Robin the Busker wrote:folkfan wrote:Paul, I have to admit that much of what you said about the chords, really went over my head. I tend to think only of a melody note when I tab out a piece, since I'll be working with the same open drones all the way through. And this melody line has an A flat in it. Probably will use a paper clip.
Me too Folkfan
I'm eargerly awaiting the arrival of a 'real' mountain dulcimer by courier today - ie one with a diatonic layout of staple frets under the melody string only . I wont be using a paper clip for any missing notes though - I'll just play the tunes you way you hear them in those library of congress and other old recordings of trad dulcimer where the players use the flattened 7th quite liberally in places that would cause a contemporary chord player to have apoplexy
Ken Bloom wrote:What we have here is the same situation that you have in Sweden with nyckelharpa players.
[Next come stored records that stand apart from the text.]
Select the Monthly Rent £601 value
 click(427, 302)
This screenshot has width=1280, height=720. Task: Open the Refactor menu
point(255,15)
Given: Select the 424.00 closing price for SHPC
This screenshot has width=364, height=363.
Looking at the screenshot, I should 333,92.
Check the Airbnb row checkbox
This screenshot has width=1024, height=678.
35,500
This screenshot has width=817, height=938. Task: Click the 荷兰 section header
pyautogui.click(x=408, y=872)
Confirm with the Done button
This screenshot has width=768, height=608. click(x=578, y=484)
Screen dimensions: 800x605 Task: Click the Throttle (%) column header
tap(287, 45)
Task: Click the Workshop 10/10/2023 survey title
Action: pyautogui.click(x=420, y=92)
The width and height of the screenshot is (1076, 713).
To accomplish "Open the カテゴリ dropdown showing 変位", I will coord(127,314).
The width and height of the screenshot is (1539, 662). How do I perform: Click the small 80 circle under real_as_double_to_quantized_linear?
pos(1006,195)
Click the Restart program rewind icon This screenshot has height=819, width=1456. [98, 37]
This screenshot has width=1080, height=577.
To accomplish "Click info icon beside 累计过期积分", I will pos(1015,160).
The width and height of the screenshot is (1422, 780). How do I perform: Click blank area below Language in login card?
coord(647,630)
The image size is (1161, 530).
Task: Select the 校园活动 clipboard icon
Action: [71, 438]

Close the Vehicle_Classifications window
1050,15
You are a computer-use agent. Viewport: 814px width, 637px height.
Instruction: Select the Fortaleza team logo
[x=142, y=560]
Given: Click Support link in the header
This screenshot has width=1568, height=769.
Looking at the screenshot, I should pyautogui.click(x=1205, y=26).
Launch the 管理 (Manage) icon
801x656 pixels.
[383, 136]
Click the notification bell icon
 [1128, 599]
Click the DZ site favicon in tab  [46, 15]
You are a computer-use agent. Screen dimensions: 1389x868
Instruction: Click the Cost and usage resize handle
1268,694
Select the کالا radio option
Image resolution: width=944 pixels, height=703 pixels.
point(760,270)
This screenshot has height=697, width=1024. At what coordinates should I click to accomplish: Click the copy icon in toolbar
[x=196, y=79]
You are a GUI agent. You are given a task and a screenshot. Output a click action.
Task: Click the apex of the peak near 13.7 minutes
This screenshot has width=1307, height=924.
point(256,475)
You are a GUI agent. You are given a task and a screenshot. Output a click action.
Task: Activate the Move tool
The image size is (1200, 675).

The keyed fiddle (nyckelharpa) has several different versions. The older ones are more like our diatonic dulcimers with "missing" notes but perfectly fine for the old repertoire. The more modern chromatic nycekelharpa was introduced in 1924 and has become the standard instrument to play. In the last ten or fifteen years, the older forms are making a comeback. You have the oldest and the newest versions existing side by side in perfect harmony.
The same thing seems to be happening here with the dulcimer. The diatonic instrument is the traditional instrument and I think will always exist quite happily in the hands of people who want that connection with the past and enjoy the limitations that the instrument presents. The more recent chromatically fretted dulicmer satisfies a need or it wouldn't exist. It's for those who want to play " Milk and Honey" on their dulcimer and enjoy the instrument that way. Neither is better than the other. They both offer challenges and alternatives that favor one style or another. Some of the finest players I know (Steve Seifert, Aaron O'Rourke, Sarah Elisabeth) make excellent use of both versions. It all depends on what you want to play and how you want to play it. My personal orientation is to have all the frets all the time, but that's me. In the end, I think it's all about what you sound like, not what your fretboard looks like.